** What you will do **
Copy out, unchanged, the entries below from the "Instruction: Open the 文字语音转换 waveform icon" line to the final line. Omit pictures.

───── Data for this exercise

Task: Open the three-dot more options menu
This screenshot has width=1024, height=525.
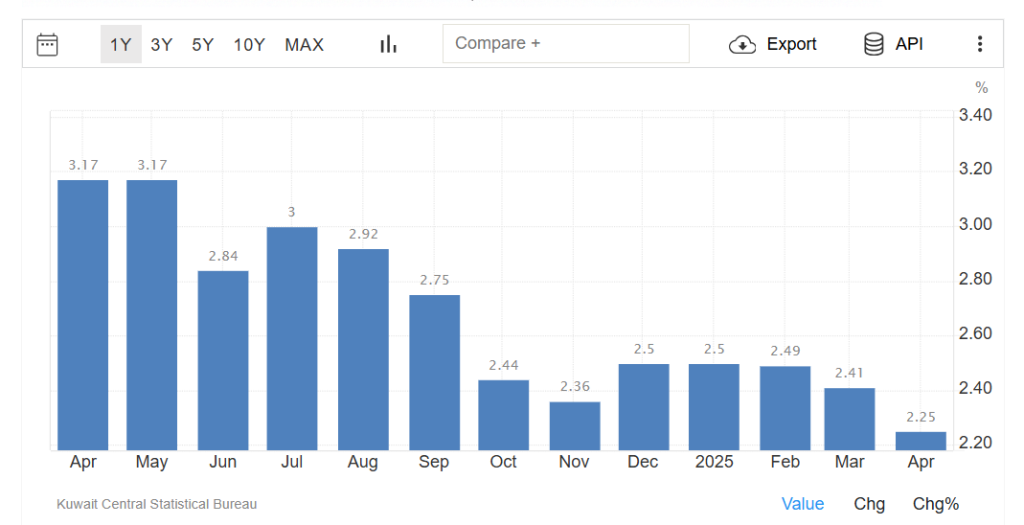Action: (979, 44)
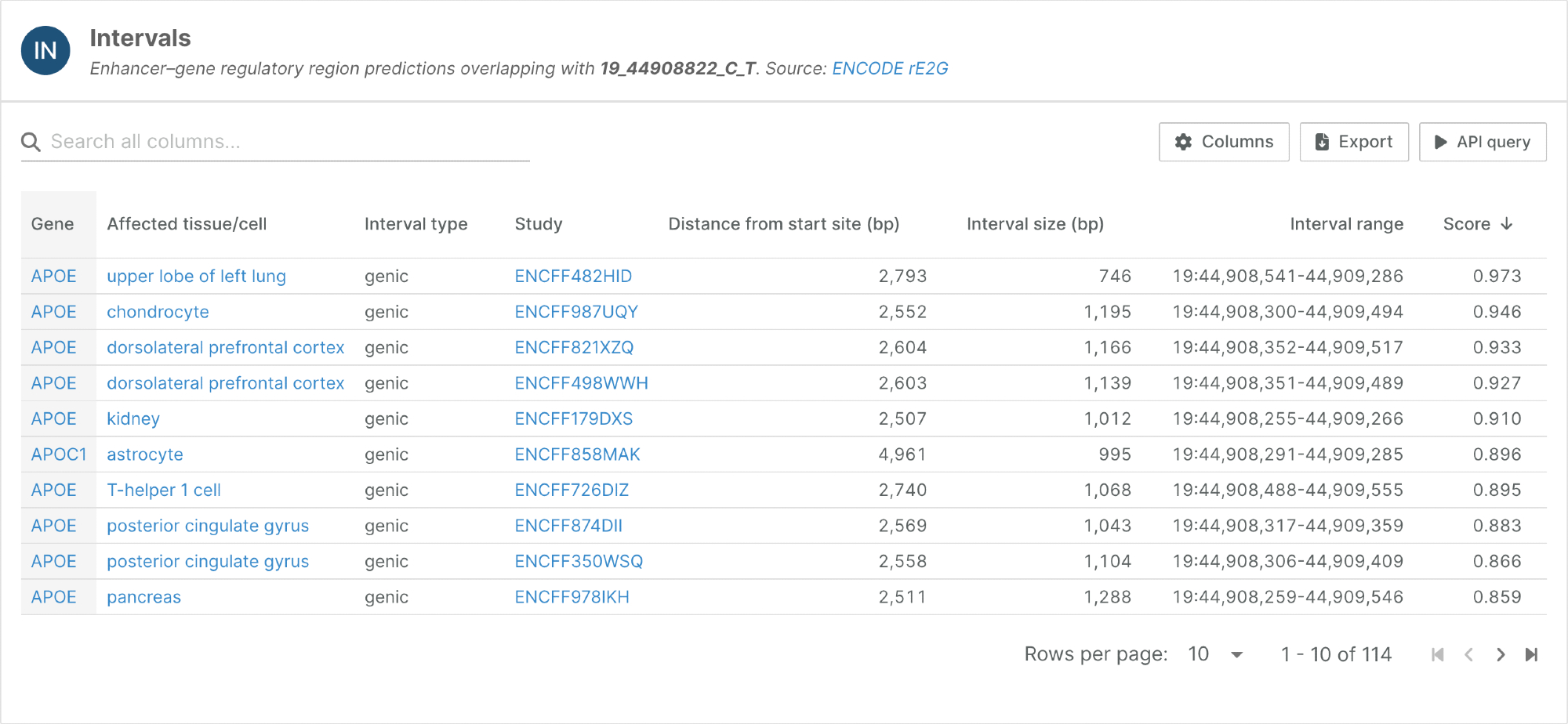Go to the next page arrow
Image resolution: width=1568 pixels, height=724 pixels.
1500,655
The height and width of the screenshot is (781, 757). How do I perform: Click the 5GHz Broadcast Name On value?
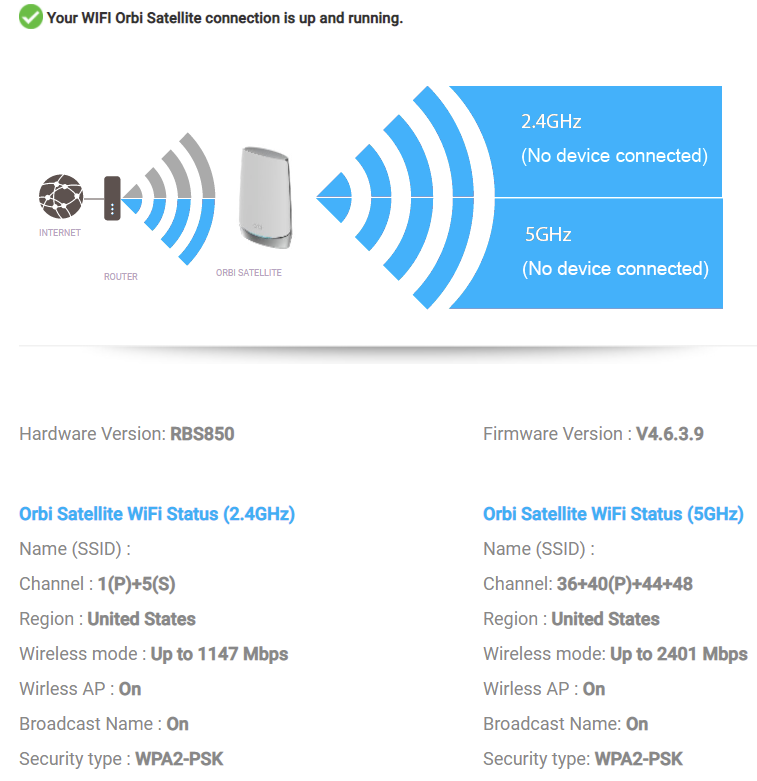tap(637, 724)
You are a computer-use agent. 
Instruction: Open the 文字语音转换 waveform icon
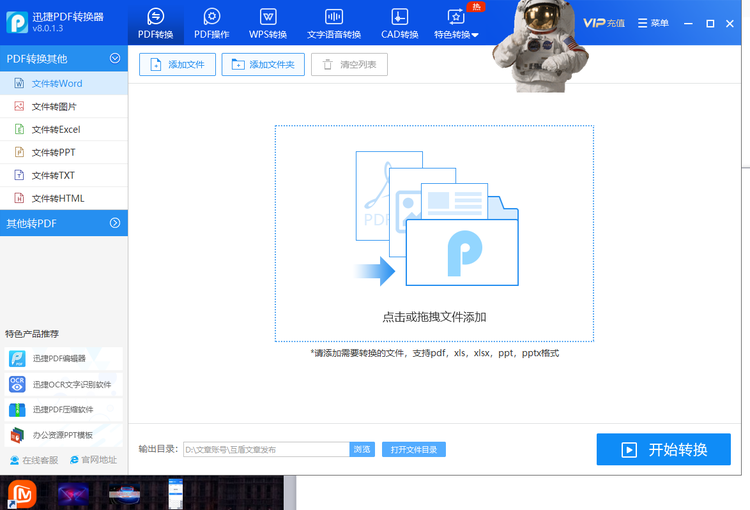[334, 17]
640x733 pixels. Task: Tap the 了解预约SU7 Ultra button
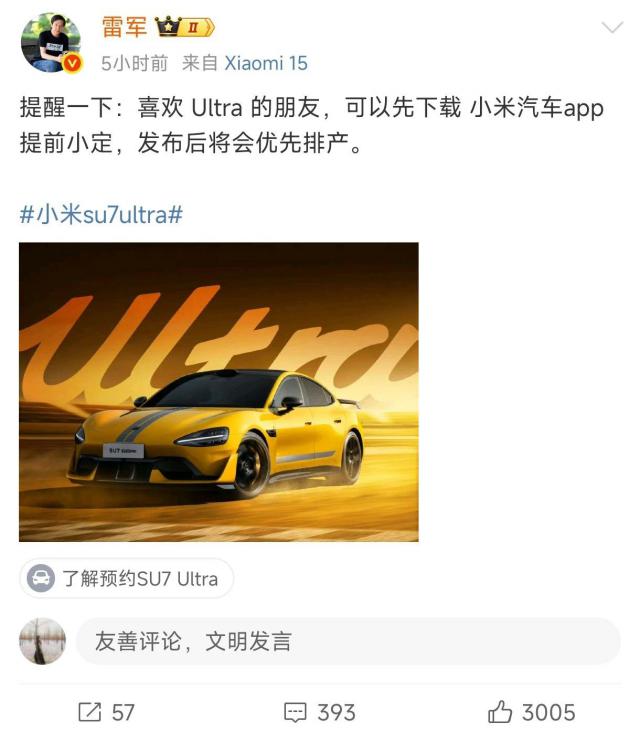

──────────

** Result of the exercise **
Instruction: Open the 文字语音转换 waveform icon
[334, 17]
640x733 pixels. Task: Tap the 了解预约SU7 Ultra button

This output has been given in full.